> _Required action_
Look through the data below for the line with "Click the highlighted", and transcribe it exactly together with each line after it up to and including the line with "You are a GUI". Give nothing else.

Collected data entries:
Segment Open

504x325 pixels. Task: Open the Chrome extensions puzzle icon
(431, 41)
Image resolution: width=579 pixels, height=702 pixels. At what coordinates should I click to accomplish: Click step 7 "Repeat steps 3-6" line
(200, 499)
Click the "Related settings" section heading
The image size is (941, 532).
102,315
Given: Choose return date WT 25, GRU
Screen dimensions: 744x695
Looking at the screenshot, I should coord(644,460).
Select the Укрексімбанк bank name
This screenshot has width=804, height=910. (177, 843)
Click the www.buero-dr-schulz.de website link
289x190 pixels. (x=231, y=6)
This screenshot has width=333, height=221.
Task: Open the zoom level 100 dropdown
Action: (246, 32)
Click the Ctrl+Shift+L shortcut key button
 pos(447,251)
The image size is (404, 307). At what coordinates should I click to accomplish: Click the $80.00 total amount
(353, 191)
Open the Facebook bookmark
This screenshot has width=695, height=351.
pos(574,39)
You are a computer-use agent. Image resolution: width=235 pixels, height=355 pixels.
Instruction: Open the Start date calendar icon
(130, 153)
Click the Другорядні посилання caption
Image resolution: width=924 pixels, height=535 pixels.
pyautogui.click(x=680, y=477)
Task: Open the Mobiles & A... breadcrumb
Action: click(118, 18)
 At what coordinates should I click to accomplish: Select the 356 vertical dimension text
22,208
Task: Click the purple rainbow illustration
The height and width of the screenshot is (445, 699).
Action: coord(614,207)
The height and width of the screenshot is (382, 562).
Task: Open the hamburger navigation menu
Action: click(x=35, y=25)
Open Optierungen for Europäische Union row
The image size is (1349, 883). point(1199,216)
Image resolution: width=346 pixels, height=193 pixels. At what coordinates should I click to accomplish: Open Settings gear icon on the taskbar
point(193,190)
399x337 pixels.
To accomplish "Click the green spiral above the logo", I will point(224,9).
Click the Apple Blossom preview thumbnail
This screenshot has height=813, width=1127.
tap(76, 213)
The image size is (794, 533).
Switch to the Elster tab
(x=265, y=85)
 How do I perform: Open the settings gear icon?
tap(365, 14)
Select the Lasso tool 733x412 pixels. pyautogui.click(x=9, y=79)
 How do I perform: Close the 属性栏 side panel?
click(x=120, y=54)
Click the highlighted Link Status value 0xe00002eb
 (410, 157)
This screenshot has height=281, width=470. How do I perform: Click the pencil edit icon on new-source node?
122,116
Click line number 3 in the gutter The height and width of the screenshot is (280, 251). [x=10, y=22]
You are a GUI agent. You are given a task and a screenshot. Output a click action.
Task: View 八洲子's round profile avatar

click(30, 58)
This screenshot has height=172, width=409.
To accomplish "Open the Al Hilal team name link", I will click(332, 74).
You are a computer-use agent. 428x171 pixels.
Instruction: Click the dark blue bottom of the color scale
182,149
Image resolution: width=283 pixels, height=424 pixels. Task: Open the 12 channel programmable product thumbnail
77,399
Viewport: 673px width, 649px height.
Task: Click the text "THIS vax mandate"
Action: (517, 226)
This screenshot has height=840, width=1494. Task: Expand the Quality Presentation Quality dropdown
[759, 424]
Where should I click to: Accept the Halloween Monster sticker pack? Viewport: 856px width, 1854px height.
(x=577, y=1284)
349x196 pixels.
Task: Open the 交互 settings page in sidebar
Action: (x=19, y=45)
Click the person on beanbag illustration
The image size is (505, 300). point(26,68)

Segment Closed

> _Task output_
Click the highlighted Link Status value 0xe00002eb
 (410, 157)
This screenshot has height=281, width=470. How do I perform: Click the pencil edit icon on new-source node?
122,116
Click line number 3 in the gutter The height and width of the screenshot is (280, 251). [x=10, y=22]
You are a GUI agent. You are given a task and a screenshot. Output a click action.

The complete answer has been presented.